> [What to do]
Each line below that carries the string "Elmia" must appear in the answer.

> [Provided data]
════════════════════

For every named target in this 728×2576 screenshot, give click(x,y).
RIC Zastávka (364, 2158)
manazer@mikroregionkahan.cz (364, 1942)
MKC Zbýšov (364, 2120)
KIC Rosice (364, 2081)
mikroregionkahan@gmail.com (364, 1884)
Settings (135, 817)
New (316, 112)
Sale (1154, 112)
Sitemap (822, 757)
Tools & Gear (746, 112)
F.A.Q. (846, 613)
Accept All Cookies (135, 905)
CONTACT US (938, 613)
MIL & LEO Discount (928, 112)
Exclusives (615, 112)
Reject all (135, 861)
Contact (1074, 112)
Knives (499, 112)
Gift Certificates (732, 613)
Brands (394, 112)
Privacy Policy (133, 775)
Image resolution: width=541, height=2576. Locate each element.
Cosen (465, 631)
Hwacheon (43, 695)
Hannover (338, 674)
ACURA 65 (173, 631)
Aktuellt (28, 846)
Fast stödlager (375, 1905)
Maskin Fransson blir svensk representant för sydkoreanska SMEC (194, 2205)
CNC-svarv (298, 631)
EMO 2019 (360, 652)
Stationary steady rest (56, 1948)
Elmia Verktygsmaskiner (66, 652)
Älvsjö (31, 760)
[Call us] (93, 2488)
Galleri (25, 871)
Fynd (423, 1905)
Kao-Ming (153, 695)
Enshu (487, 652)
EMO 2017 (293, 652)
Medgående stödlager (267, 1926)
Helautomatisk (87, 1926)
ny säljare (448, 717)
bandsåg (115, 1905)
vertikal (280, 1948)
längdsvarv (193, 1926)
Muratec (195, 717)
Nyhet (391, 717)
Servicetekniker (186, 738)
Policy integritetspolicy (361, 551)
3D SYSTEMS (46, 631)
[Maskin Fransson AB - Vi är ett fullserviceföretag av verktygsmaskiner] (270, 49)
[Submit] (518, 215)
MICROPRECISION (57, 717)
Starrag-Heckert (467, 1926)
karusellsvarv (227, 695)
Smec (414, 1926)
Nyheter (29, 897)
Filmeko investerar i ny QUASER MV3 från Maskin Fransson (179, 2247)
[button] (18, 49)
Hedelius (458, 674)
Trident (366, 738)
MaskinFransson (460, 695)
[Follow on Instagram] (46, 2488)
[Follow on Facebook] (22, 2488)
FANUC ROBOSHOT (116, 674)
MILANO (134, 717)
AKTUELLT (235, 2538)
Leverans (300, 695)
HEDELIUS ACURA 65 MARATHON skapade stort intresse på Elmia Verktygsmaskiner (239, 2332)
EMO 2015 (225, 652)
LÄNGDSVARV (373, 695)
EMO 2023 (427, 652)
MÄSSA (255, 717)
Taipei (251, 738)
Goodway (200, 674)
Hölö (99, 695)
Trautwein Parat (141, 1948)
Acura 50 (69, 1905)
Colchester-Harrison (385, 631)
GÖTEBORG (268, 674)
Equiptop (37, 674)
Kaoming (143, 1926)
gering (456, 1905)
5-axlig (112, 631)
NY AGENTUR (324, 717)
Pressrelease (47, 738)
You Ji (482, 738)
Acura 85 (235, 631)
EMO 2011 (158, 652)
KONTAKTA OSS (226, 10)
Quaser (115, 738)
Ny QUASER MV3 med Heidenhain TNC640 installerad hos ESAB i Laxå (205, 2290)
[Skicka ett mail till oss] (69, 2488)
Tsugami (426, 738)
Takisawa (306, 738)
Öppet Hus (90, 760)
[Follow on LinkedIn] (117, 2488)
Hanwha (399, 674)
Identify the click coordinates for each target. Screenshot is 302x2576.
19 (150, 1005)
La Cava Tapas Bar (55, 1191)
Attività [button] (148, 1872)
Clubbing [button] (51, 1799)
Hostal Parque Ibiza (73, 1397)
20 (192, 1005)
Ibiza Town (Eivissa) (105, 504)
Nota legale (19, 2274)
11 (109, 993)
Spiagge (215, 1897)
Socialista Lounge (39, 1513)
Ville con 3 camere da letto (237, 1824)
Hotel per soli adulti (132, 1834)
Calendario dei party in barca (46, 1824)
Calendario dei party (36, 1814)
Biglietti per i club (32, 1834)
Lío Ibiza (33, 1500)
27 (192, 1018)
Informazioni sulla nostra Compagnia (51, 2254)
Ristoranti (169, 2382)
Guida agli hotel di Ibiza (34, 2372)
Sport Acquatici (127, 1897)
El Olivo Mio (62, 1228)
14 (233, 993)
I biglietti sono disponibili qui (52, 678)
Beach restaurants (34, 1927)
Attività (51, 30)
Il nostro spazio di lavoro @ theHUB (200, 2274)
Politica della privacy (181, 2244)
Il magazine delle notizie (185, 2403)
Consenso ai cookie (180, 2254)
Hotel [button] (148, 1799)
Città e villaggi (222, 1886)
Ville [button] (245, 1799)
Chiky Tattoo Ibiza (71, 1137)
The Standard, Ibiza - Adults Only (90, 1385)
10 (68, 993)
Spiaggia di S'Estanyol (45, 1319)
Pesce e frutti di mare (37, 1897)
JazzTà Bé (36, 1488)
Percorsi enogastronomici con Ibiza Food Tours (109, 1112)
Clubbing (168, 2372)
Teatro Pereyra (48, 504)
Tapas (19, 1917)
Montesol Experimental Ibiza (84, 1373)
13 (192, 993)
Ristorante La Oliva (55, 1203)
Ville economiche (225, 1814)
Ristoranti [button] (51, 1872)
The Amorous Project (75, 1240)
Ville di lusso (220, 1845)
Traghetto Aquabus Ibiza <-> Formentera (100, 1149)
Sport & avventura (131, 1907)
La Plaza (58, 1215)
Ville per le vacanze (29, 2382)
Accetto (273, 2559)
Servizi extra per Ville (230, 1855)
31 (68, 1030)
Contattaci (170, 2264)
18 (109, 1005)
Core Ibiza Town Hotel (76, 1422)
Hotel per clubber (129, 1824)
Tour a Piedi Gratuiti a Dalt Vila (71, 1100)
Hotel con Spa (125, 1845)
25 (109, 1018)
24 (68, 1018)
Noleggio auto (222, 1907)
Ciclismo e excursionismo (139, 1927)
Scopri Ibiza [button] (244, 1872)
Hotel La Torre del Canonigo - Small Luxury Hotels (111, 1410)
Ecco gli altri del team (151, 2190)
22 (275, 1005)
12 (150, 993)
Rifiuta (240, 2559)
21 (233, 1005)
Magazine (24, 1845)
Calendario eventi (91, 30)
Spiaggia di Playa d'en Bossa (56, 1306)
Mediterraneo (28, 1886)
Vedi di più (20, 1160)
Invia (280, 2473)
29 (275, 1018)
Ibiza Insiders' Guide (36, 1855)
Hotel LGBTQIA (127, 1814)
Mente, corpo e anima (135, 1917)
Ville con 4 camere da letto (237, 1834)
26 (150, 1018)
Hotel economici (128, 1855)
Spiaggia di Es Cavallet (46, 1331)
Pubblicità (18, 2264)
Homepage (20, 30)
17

════════════════════

> [Your response]
Elmia Verktygsmaskiner (66, 652)
HEDELIUS ACURA 65 MARATHON skapade stort intresse på Elmia Verktygsmaskiner (239, 2332)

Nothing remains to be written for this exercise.